There's something about a clear night like this that makes Harry think anything is possible.

So, a half hour later, after they have once again touched ground and are walking toward the broom shed, Harry grabs her hand. The night air has turned it cold and dry, but he slips his fingers in between hers and squeezes slowly.

"Ginny," he says.

She stops walking and turns to face him. She is smiling, but confused.

"I wanted to talk to you all day. I … I didn't mean to push you. If you don't want to talk about," he swallows, "it." He takes a deep breath and pushes on, "That's fine. I—"

"Harry," she says inexplicably.

"Please listen. I just… I have to get this out: I'm sorry for breaking up with you, and for leaving and not writing. But I want you to know that I thought of you every day. I watched your dot on the map all the way up until you left Hogwarts. You were the last thing I thought of before I fell asleep and before Voldemort…" he swallows again, not wanting to think about how much it hurt when he thought he was seeing her for the last time, but not being able to get it out of his mind. His throat tightens and he can't go on.

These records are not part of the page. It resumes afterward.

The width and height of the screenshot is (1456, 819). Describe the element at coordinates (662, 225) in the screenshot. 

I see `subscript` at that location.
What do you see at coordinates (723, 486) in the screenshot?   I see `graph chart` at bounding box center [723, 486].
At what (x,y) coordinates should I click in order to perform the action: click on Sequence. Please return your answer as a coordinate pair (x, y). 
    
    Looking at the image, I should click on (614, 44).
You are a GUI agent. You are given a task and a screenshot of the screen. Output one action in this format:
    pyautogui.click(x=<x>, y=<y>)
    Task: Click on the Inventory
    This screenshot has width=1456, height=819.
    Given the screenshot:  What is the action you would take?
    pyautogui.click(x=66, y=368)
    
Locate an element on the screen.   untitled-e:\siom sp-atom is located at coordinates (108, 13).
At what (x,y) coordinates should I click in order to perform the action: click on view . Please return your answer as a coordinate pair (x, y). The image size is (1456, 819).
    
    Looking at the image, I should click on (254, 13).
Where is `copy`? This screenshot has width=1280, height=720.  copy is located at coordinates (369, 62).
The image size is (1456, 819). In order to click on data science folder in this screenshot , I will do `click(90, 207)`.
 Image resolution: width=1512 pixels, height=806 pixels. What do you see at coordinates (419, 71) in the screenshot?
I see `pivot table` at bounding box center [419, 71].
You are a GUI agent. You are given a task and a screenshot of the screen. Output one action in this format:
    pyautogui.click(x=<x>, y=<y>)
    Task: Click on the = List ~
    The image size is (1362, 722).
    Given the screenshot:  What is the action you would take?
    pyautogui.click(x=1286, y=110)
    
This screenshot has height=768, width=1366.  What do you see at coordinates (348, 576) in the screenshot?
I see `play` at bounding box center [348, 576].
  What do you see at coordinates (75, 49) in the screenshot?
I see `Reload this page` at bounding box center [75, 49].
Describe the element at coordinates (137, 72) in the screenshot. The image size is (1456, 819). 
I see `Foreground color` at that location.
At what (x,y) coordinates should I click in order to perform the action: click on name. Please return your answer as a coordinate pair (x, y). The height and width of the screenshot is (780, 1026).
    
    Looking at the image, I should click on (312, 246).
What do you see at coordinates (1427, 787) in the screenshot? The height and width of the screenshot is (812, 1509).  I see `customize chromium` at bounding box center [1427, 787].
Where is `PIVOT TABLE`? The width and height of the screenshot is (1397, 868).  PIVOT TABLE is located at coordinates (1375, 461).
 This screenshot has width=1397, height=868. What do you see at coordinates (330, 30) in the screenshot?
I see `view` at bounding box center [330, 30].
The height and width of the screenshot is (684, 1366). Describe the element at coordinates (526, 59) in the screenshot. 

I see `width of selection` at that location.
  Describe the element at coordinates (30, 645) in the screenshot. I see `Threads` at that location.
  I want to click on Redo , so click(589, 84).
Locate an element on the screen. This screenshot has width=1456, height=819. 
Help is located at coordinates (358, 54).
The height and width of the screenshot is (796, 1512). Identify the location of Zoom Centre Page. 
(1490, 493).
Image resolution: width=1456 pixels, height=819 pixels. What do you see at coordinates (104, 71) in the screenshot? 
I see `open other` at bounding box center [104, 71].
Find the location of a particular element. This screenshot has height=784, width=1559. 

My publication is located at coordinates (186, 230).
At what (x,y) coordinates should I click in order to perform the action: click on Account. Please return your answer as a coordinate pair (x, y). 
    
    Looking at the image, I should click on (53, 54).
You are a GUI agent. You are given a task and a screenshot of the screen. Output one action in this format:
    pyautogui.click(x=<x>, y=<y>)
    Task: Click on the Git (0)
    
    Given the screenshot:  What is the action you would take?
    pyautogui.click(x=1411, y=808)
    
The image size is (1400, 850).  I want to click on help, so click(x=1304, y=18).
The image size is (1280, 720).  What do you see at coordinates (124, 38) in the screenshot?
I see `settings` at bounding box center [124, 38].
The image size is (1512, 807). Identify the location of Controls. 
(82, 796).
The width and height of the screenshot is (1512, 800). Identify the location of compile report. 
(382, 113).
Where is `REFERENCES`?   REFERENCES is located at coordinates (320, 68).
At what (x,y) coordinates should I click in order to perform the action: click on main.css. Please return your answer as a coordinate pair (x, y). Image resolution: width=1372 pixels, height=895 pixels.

Ginny moves toward him in the dark and wraps her arms around him. She rests her face in the crook of his neck, her skin cold and chapped from the wind. He puts his arms around her, holding her to him and regains his courage.

Harry leans forward and kisses her. Her nose is cold and wet and presses into his like an icicle. But the warmth of her lips and the familiarity of her comes back to him. Maybe it's that so much time has passed since he lat felt her lips on his, but every nerve in his body seems to be on fire. He can't stop himself from pressing his body against hers.

She laughs. Or, something like a laugh escapes her. She presses back, causing Harry to inhale sharply, and then she shoves him away playfully.

"Harry," she says in a tone that manages to be both admonishing and mischievous at the same time.

"Ginny," he returns, entreatingly. His hands reach her hips and pull her towards him. And when he finds her lips again in the dark, she doesn't protest, but kisses him back with the same intensity.

The leaves crunch under their feet and the scent of fire reaches him. It's on her clothes, in her hair, on her skin. They stay that way for a long time, pressed together in the light of the moon, as time turns over another burning day.